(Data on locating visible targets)
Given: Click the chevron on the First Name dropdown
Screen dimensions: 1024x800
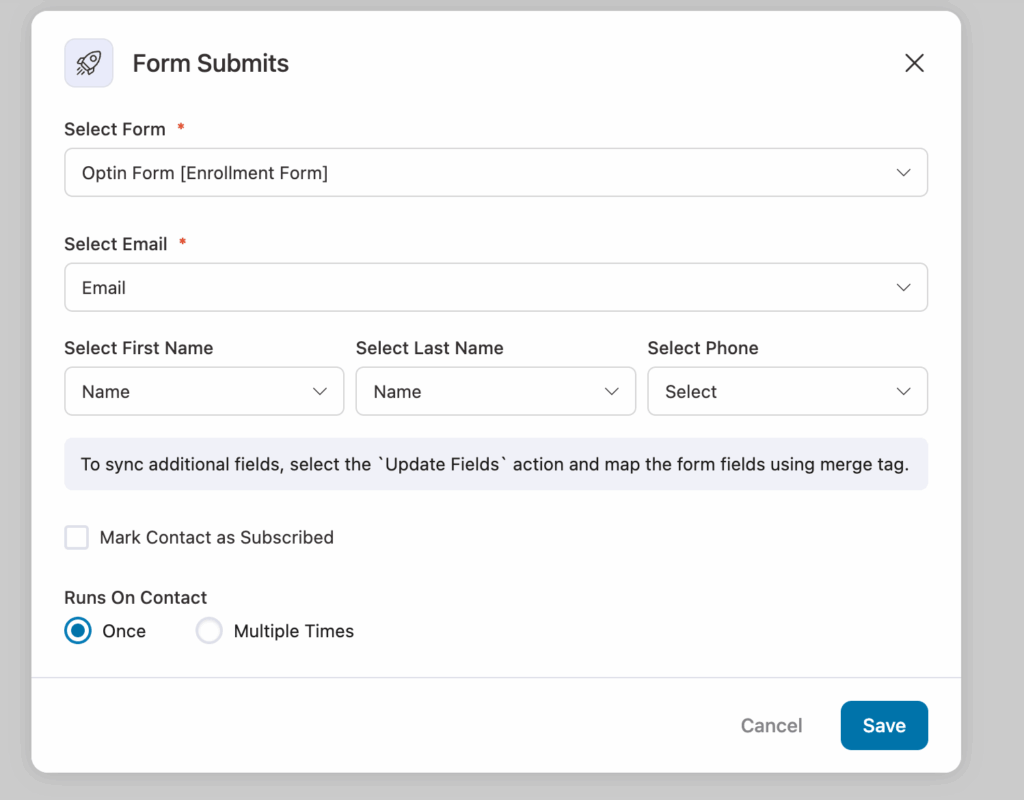Looking at the screenshot, I should (x=319, y=391).
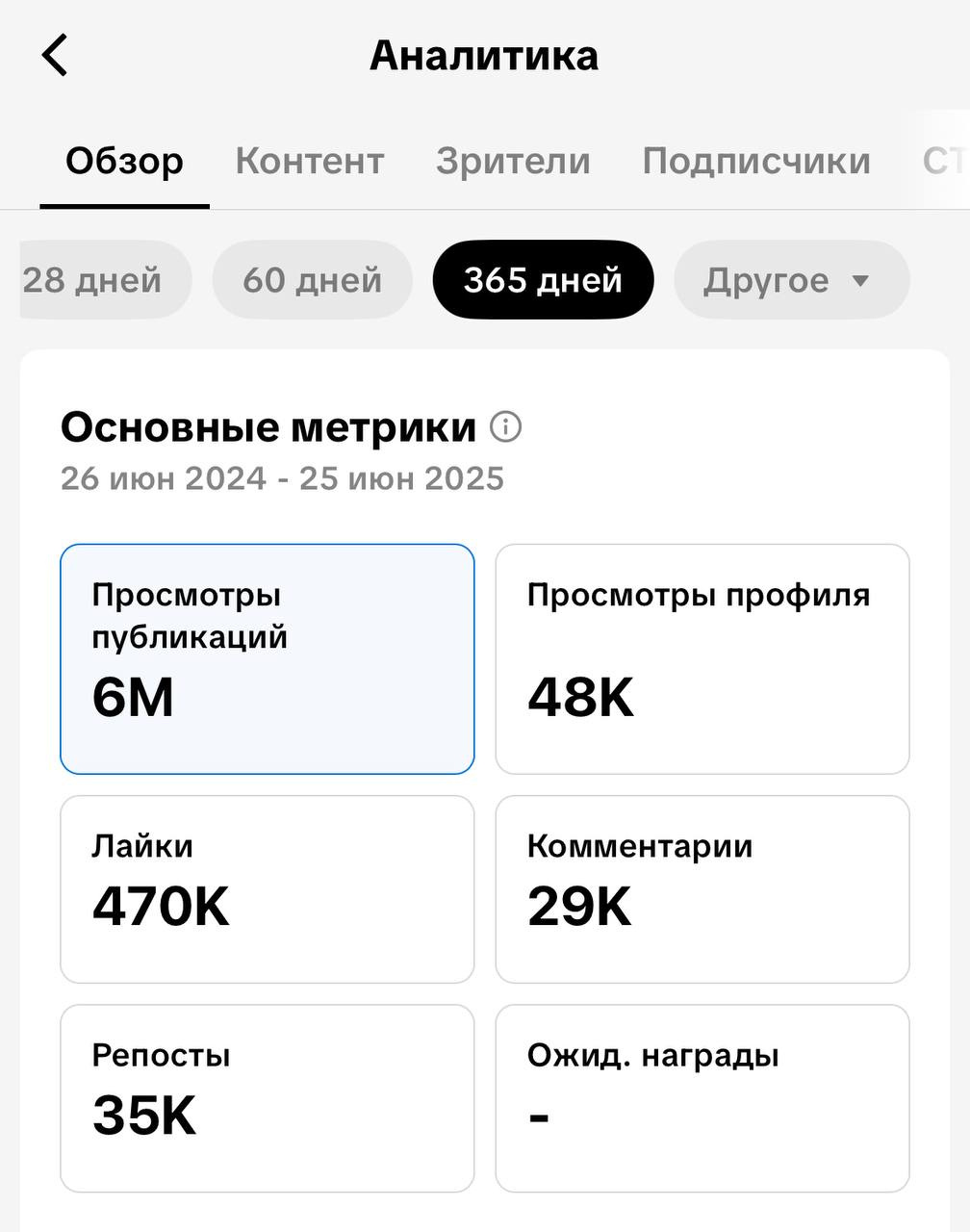Open the Подписчики tab
970x1232 pixels.
pyautogui.click(x=756, y=161)
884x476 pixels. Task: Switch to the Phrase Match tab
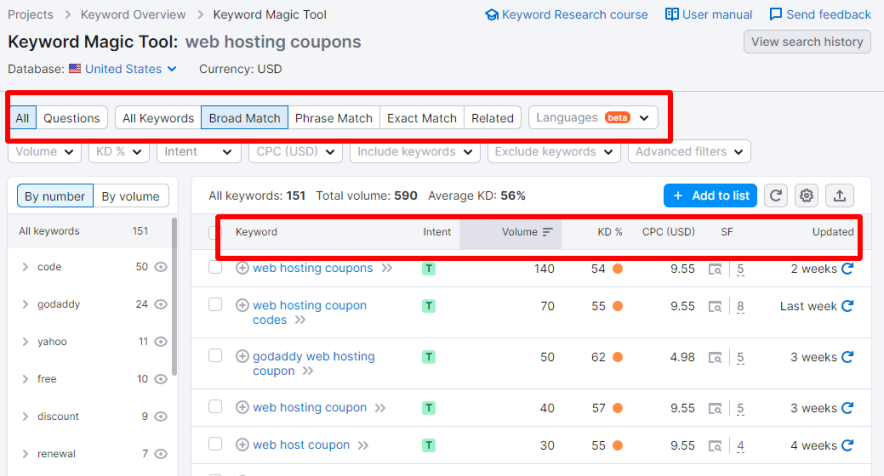coord(333,118)
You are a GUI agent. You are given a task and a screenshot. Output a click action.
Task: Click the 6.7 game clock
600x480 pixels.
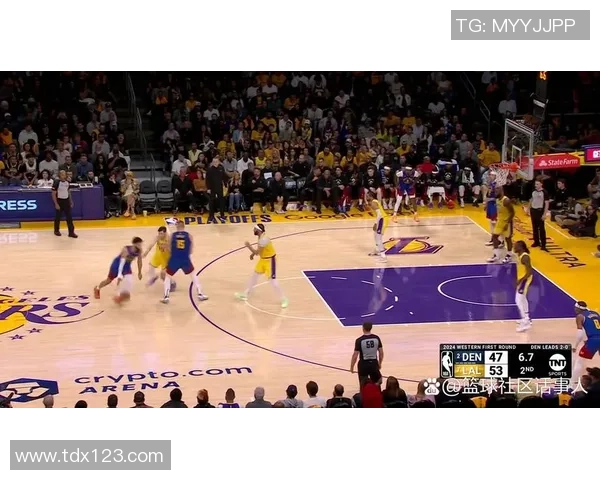point(526,356)
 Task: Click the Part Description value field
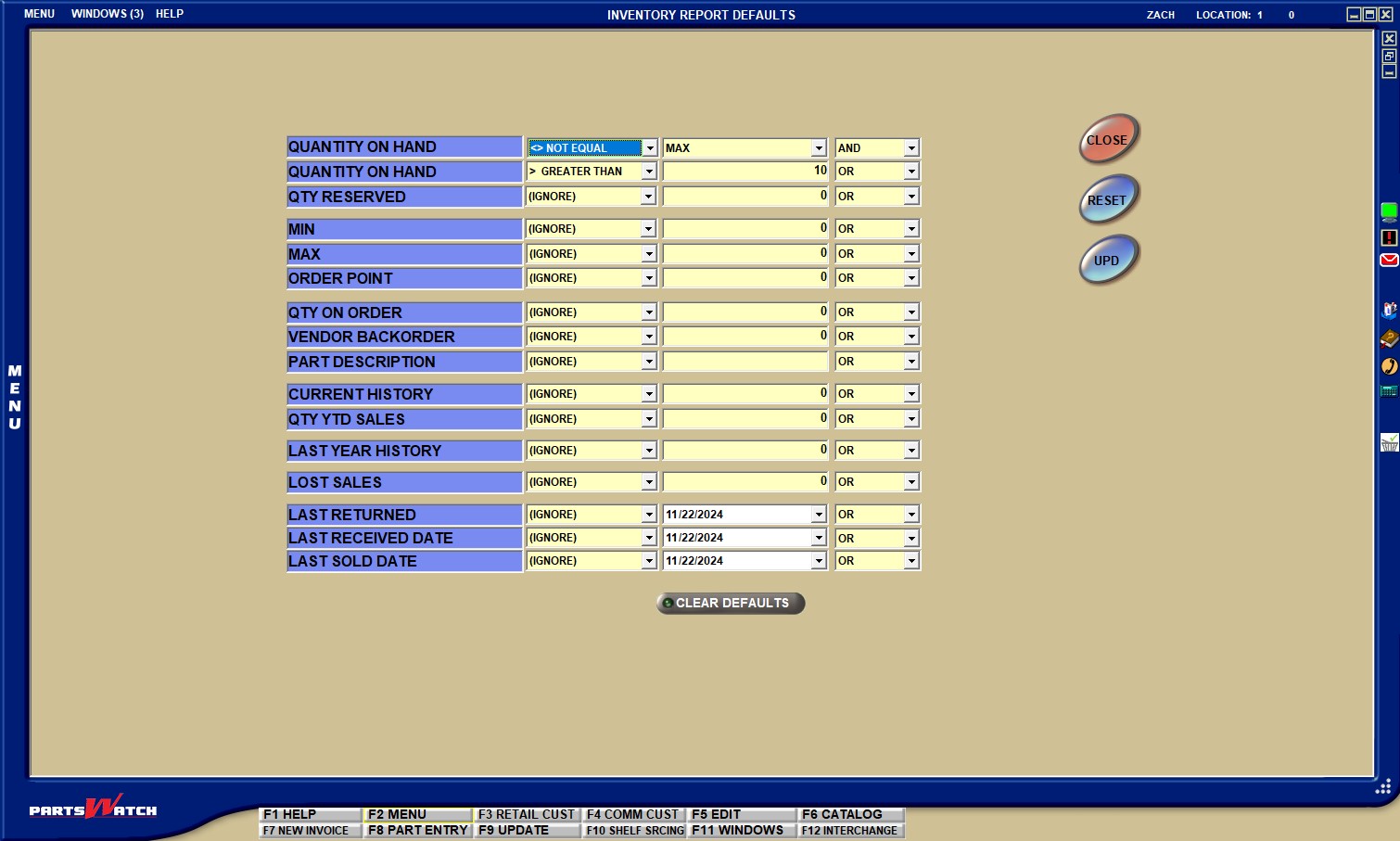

**What you should do:** Convert each line of the material into a Markdown table with the columns Row and Line, numbering the rows and skipping blank lines. Leave the pictures out.

**Worked answer:**
| Row | Line |
|---|---|
| 1 | Given: Click the chevron on the First Name dropdown |
| 2 | Screen dimensions: 1024x800 |
| 3 | Looking at the screenshot, I should (x=319, y=391). |
| 4 | Open the Подписчики tab |
| 5 | 970x1232 pixels. |
| 6 | pyautogui.click(x=756, y=161) |
| 7 | 884x476 pixels. Task: Switch to the Phrase Match tab |
| 8 | coord(333,118) |
| 9 | You are a GUI agent. You are given a task and a screenshot. Output a click action. |
| 10 | Task: Click the 6.7 game clock |
| 11 | 600x480 pixels. |
| 12 | point(526,356) |
| 13 |  Task: Click the Part Description value field |